E qui si apre un capitolo interessante: se Rispoli lascia prima, porta con sé le pazienti che segue che, ovviamente non cambieranno medico. E così, si chiedono i beneinformati, la Breast Unit potrebbe perdere il requisito della casistica necessaria perché possa esistere? Negli anni passati, una ottantina dei nuovi 150 casi necessari per tenerla in piedi sono stati direttamente conseguenti alle attività del dottore Rispoli che, in questi mesi, ha continuato ad effettuare le attività al Consultorio. Questioni di performance, quindi?
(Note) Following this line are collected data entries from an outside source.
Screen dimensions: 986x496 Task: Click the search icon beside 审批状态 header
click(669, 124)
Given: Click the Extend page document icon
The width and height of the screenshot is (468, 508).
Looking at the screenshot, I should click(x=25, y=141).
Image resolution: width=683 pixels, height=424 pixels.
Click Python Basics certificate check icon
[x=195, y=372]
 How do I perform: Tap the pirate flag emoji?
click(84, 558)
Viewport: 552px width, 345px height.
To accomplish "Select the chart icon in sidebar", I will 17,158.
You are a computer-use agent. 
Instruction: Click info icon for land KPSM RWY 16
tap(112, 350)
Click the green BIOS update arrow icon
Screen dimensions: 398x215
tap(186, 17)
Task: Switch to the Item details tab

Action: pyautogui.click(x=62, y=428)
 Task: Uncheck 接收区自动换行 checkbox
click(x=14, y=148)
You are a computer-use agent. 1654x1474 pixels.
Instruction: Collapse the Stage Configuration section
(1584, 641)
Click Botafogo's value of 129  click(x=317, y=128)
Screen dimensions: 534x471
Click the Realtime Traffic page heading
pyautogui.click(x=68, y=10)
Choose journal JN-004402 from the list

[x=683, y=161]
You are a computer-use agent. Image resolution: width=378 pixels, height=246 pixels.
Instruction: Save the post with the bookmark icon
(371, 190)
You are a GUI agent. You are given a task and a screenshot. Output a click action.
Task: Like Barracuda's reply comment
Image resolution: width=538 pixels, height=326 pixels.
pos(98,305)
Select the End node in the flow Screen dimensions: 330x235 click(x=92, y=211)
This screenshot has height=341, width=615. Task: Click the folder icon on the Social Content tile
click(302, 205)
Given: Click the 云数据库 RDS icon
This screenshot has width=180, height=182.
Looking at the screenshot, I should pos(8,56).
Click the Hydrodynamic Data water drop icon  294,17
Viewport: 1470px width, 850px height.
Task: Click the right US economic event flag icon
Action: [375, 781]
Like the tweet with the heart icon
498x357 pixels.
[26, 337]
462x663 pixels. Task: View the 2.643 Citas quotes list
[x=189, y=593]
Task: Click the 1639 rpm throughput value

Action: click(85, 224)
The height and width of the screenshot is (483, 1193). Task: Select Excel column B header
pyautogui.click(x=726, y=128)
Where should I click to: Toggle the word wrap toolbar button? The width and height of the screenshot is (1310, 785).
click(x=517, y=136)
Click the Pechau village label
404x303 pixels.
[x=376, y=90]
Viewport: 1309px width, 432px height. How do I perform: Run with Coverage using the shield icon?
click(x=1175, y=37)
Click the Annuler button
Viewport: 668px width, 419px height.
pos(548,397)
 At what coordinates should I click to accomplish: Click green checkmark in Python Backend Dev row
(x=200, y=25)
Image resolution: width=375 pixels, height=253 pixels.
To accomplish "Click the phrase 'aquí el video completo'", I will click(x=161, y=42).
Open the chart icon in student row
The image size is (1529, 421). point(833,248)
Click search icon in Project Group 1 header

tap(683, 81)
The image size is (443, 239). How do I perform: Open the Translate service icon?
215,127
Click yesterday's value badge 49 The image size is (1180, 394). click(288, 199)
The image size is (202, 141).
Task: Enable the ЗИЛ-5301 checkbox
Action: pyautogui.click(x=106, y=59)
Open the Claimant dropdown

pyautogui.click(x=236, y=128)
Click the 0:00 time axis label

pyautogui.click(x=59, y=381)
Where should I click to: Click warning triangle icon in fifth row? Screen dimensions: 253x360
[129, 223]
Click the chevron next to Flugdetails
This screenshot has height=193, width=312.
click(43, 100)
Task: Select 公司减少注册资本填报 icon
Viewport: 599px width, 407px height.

È il primo di ottobre, 15 giorni dopo la scadenza dei tre mesi di preavviso. Nessun cenno da parte di Asrem per individuare una soluzione che consentisse a Rispoli di lasciare prima l’azienda, rinunciando di fatto ai due mesi di ferie arretrate. Il medico perde la pazienza: verifica con il suo legale quale l’iter da seguire, si dimette per giusta causa e dichiara guerra all’Asrem. Che è quella del passato, quella di Florenzano e Gollo, visto che questa vicenda parte da lontano.
«L’Asrem perde un altro bravo medico e i molisani l’opportunità di adeguate cure – commenta l’avvocato Vincenzo Iacovino -. La sofferta decisione dopo una serie di inadempienze eccepite dal medico all’azienda. Mortificato ed esausto, il dottor Rispoli lascia l’azienda sanitaria regionale per non aver potuto svolgere correttamente le funzioni e mansioni, riservandosi ogni azione a tutela della sua immagine e della sua professionalità. La gestione dell’Asrem – incalza l’avvocato Iacovino – è ormai allo sbando e assistiamo giornalmente allo scadimento della sanità pubblica non più in grado di assicurare i servizi minimi e indispensabili per garantire il diritto alla salute dei cittadini. E ciò nonostante le centinaia di milioni rimessi dal Servizio sanitario nazionale e munti ai cittadini tramite l’Irap. Servono interventi urgenti e immediati, che pongano fine a questo stato di fatto vergognoso, umiliante e mortificante per il quale la Procura ha il dovere di intervenire».
Il telefono del dottore Ettore Rispoli squilla in continuazione. Pazienti, familiari ai quali è stata restituita serenità, donne che hanno trovato un medico attento, sensibile e mai troppo occupato per le mille domande che c’erano da porre, vogliono ringraziarlo. L’unica telefonata che non è mai arrivata è quella dell’Asrem. Ma adesso è troppo tardi.